In some affected dogs, the entire nose will become pink with just the outer edges remaining dark, and in other dogs, only the middle portion of the nose will lose pigment.
The good news is that the color change is only a cosmetic issue, and the texture and moisture of the nose remains unchanged. The affected dog feels no discomfort whatsoever, and there is no cause for concern.
Do All Labs Experience It?
Some Labs will experience snow nose every winter. Others never will, and there really hasn’t been enough research into the condition to explain why some dogs are permanently affected, some are temporarily affected, and some keep their dark noses year-round regardless of the weather.
However, snow nose is much more commonly seen in yellow Labs, and is indeed more noticeable, though black and chocolate Labs may experience a slight loss of pigmentation in the colder months as well.
Do Other Breeds Get Snow Nose?
Although this is the most common reason for a Labrador Retriever’s nose to suddenly change color, it’s not a condition only known to Labs. Though snow nose can affect any breed of dog, it is most commonly seen in Labs, Golden Retrievers, Bernese Mountain Dogs, Siberian Huskies, and German Shepherds.
Normal aging is another cause of nose depigmentation that is related to tyrosinase. As dogs age, production of tyrosinase slows, resulting in lower melanin levels and thus, lighter-colored noses and an increased number of gray hairs.
Damage to the sensitive nose leather may result in a temporary change in color. Cuts or scrapes on the nose may cause the nose to appear pink in color as the damaged area heals and new skin grows in. This color change is usually only temporary, and upon complete healing, the nose should soon return to its normal color.

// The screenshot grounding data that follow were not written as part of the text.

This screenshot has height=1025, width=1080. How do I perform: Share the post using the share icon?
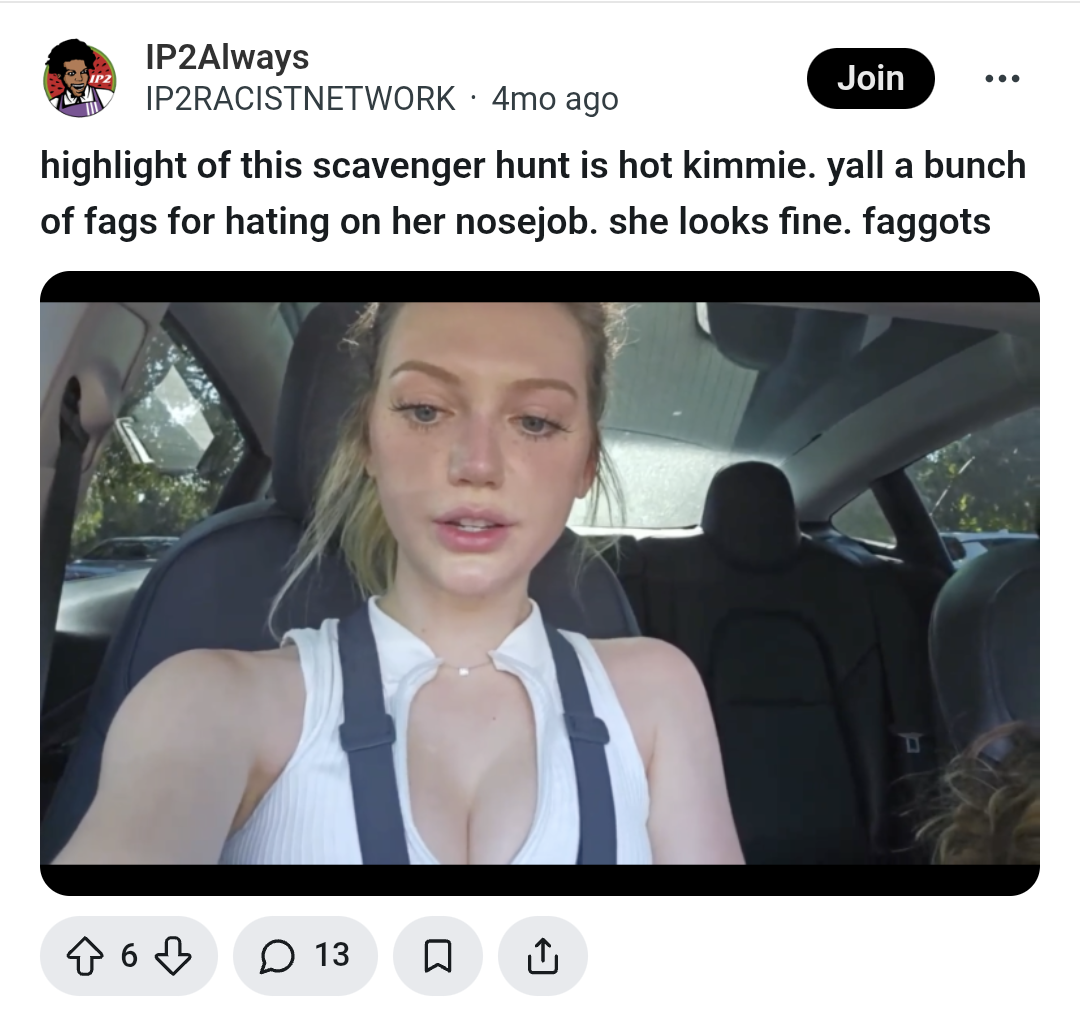[x=543, y=956]
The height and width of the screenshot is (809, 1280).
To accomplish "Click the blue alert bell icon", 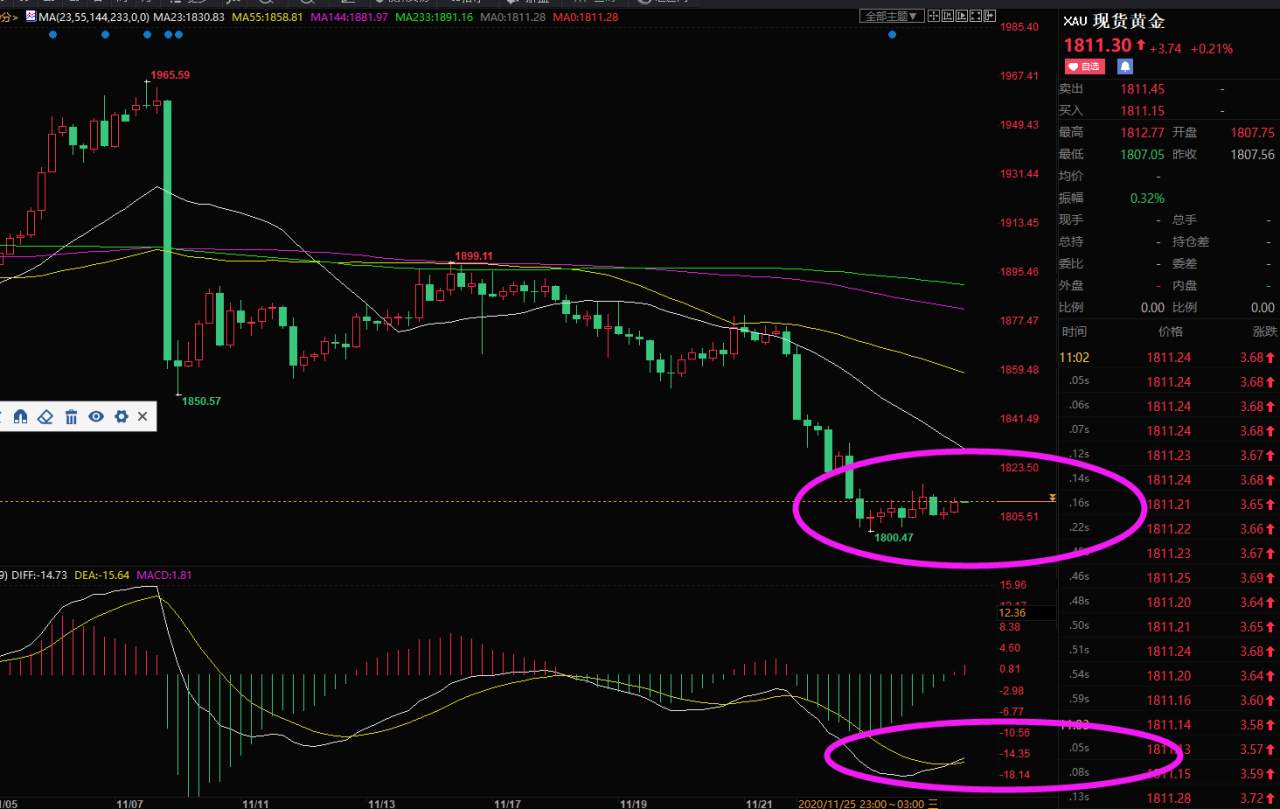I will click(1124, 67).
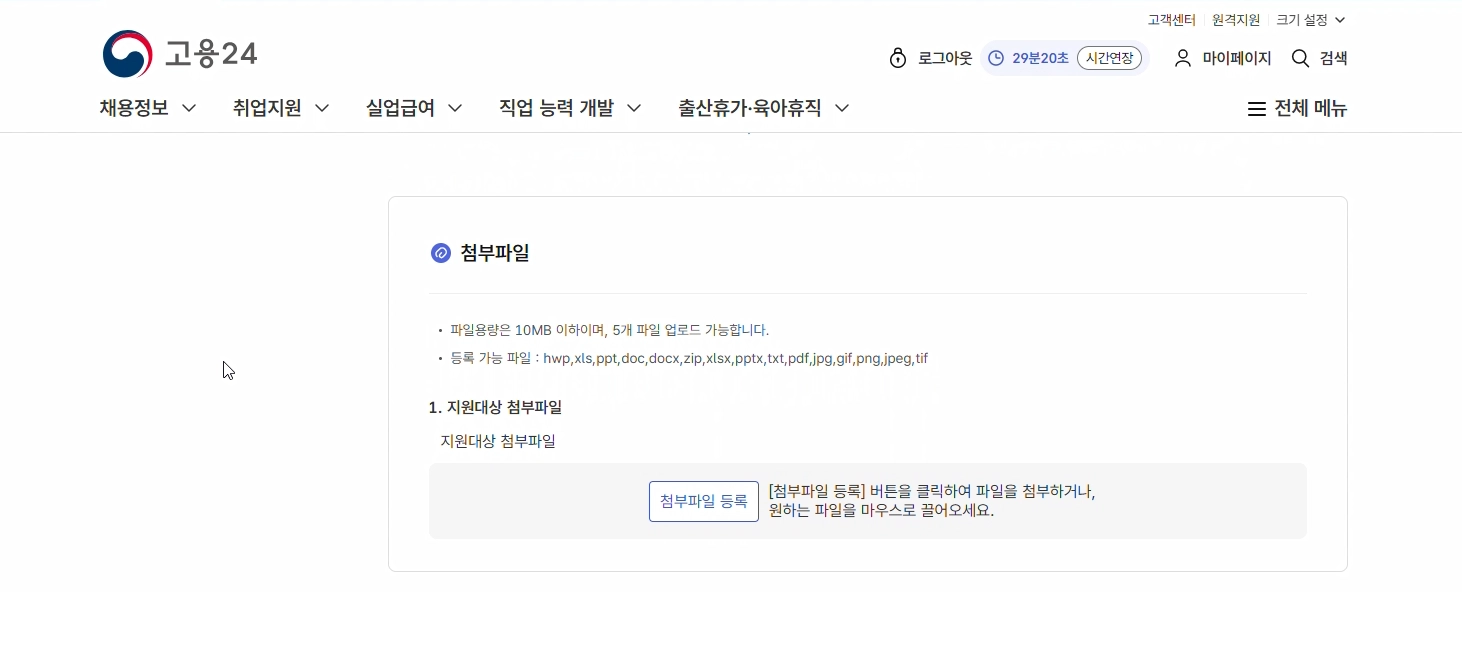This screenshot has width=1462, height=645.
Task: Expand the 실업급여 menu chevron
Action: 455,108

Bacterial and fungal infections, like ringworm, on the nose can cause inflammation, crusty or oozing scabs, itchiness, pain, and, occasionally, discoloration of the skin. Veterinary intervention is typically needed, but treatment is usually straightforward and nose color returns to normal when the infection has been resolved.

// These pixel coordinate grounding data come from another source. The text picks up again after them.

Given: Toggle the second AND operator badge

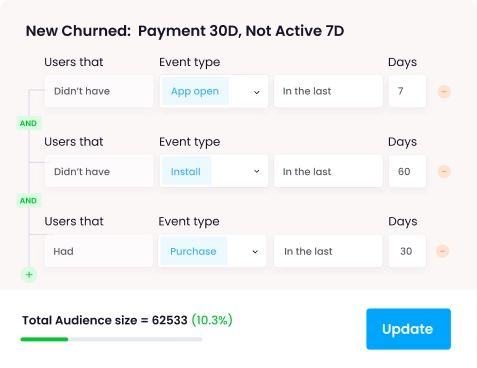Looking at the screenshot, I should pyautogui.click(x=29, y=201).
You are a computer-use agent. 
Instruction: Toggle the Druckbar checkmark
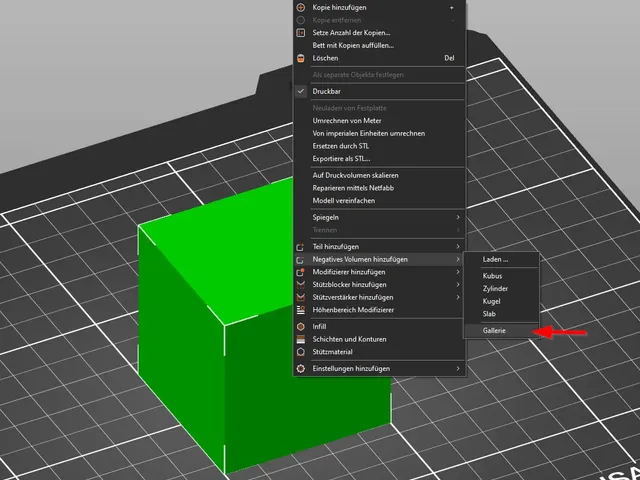tap(301, 91)
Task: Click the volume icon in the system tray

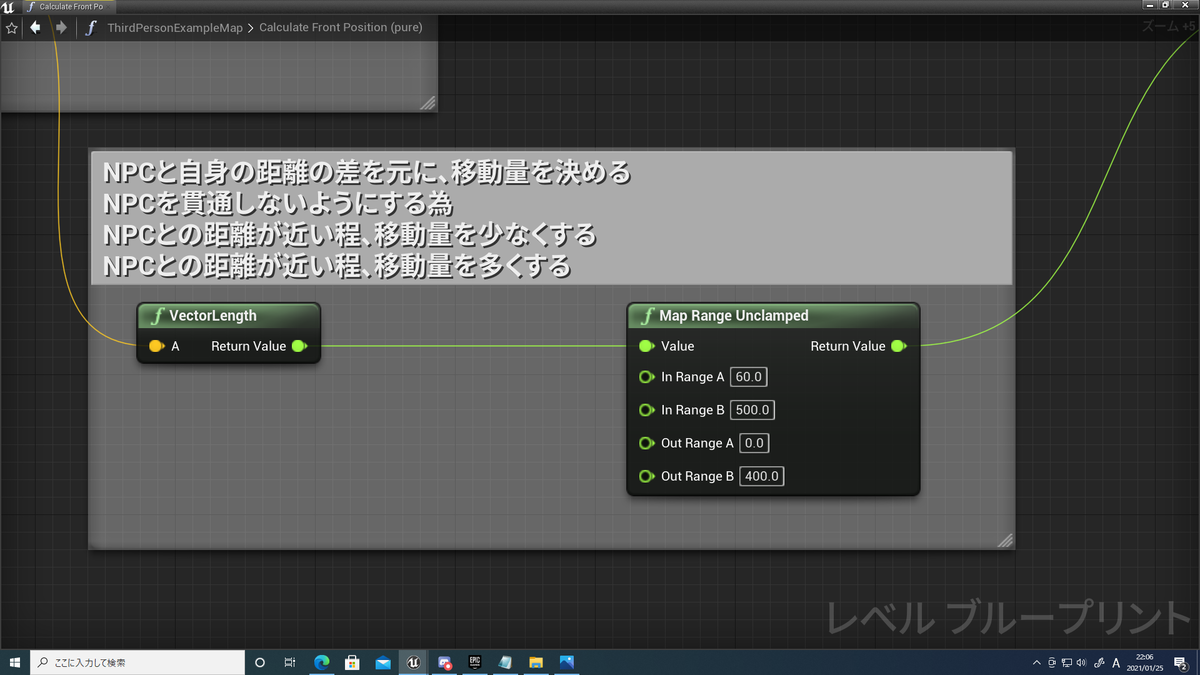Action: pos(1081,662)
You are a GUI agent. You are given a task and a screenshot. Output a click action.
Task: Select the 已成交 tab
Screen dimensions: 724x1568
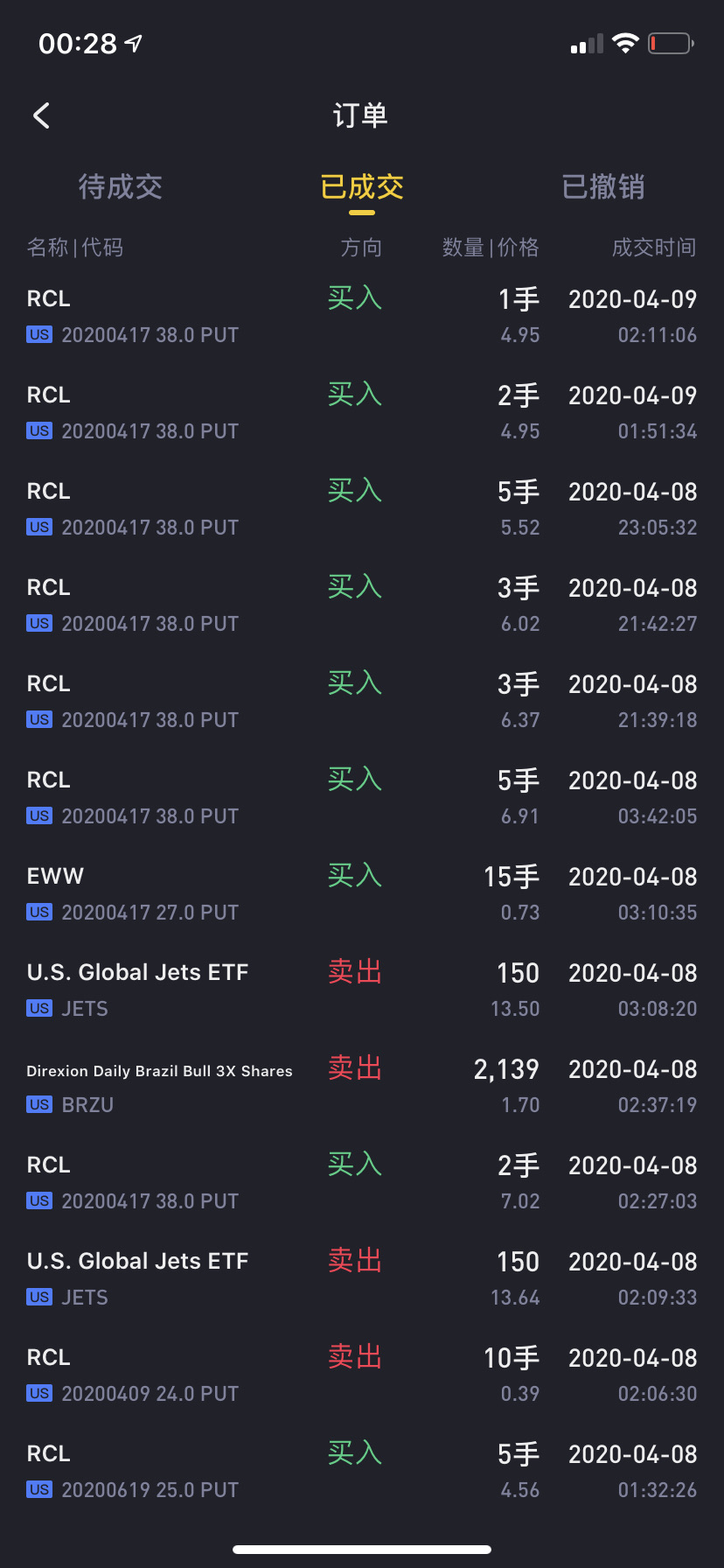pyautogui.click(x=362, y=186)
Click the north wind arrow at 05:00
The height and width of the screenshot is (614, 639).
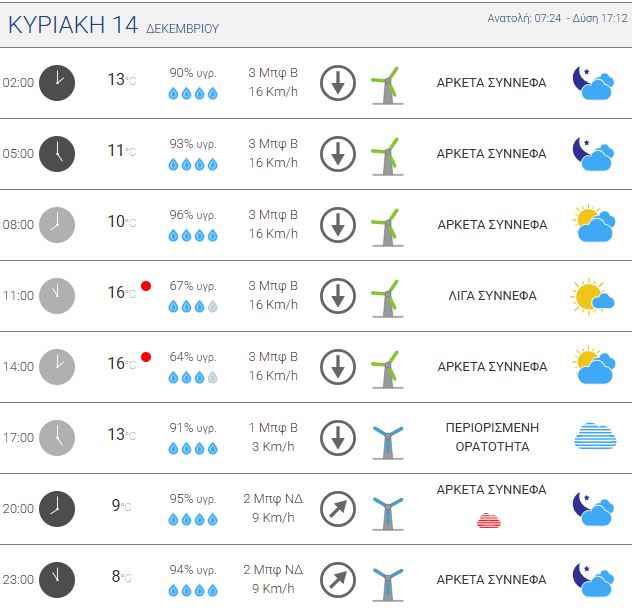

Sometimes an allergic reaction is to blame for a Lab’s nose turning pink. Labrador Retrievers have an excellent sense of smell and use their nose to investigate everything they come in contact with.
Occasionally, a dog may investigate something that his body doesn’t respond to well, and contact dermatitis may result.

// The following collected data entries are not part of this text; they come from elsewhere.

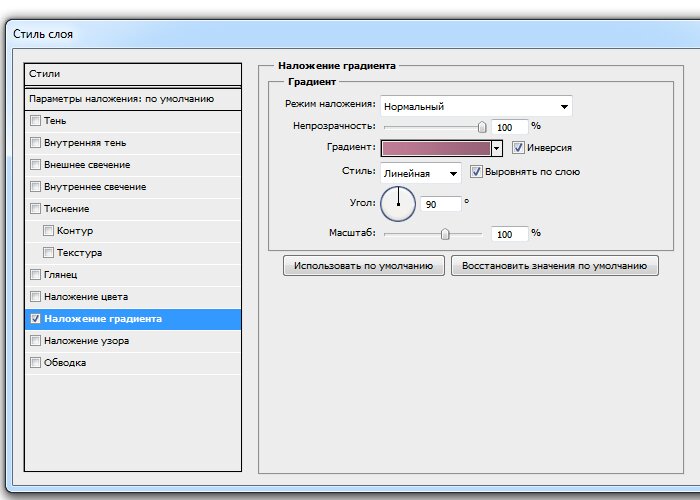Enable the Обводка checkbox
This screenshot has height=500, width=700.
point(36,363)
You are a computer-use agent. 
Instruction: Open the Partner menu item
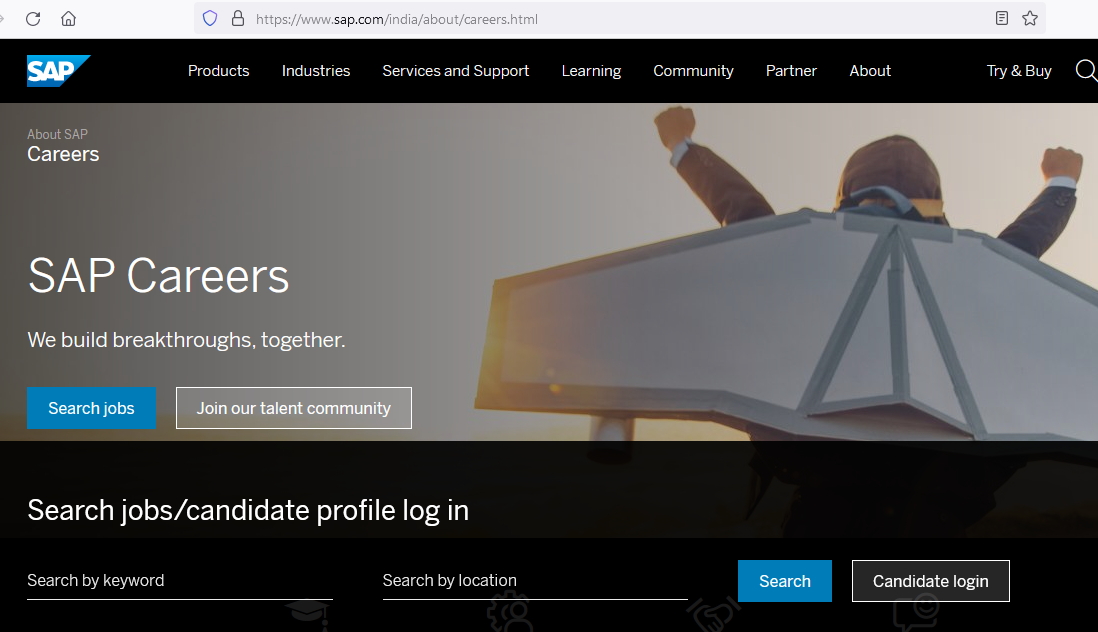pyautogui.click(x=791, y=71)
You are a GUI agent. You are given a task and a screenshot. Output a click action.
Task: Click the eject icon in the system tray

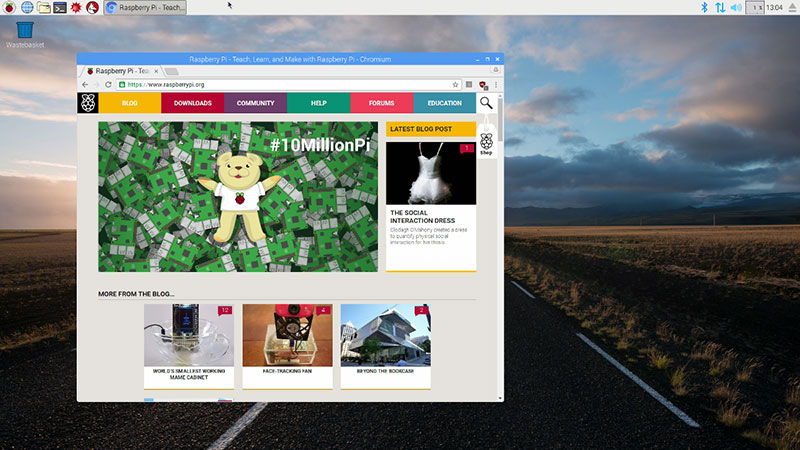(x=792, y=7)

Even seemingly harmless objects such as plastic food and water bowls can cause a negative reaction in some dogs.
Although many allergic responses involving the nose cause the area to become inflamed and darker in appearance, the irritation may cause some dogs to rub the area until it becomes raw and pink. This often leads to secondary infections, so be sure to have your veterinarian look at the nose before more serious issues develop.
Labradors are not commonly affected by autoimmune disorders, but they can occur. Skin conditions such as mite infestation, allergic dermatitis, and seborrhea arise more frequently but are not likely to affect the coloration of the nose.
A rather rare autoimmune skin disorder known as vitiligo involves the destruction of melanocytes which results in the loss of pigment on patches of the body, sometimes including the nose, causing it to become pink in appearance.
While vitiligo is seen more often in Rottweilers, Doberman Pinschers, Belgian Tervurens, and Collies, it has appeared in Labradors on occasion. It can appear in humans, cats, and horses as well.
This condition, however, nearly always involves more than just the nose. If only your Lab’s nose has changed color, you can generally rule out vitiligo as the cause.
Nasal solar dermatitis, systemic or discoid lupus erythematosus, uveodermatological syndrome, and pemphigus foliaceus or erythematosus are other autoimmune disorders affecting the skin that may cause pigment loss of the nose. These conditions are, however, not very common in Labrador Retrievers.
Do Pink Noses Require Any Special Care?
Yes, because of the lower amounts of protective melanin present, lighter-colored noses have a greater risk of sunburn. Using an all-natural sunscreen and moisturizing balm is highly recommended every time your Lab will be outdoors for an extended period. Before applying, check to be sure that the product contains no zinc, as zinc, when ingested in even small amounts, can be toxic to dogs.